• Work to complete
List all lines of the data that include the string "button".

[Provided records — start]

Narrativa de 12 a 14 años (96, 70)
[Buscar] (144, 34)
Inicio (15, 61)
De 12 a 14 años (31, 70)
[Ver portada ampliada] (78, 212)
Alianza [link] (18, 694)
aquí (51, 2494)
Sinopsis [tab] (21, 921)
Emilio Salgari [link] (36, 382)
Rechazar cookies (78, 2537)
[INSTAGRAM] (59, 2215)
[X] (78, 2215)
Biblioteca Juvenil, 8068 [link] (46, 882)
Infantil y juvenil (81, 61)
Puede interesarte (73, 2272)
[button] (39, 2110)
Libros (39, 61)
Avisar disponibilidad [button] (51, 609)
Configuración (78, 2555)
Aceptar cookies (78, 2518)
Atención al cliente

[Provided records — finish]

• Response box
[button] (39, 2110)
Avisar disponibilidad [button] (51, 609)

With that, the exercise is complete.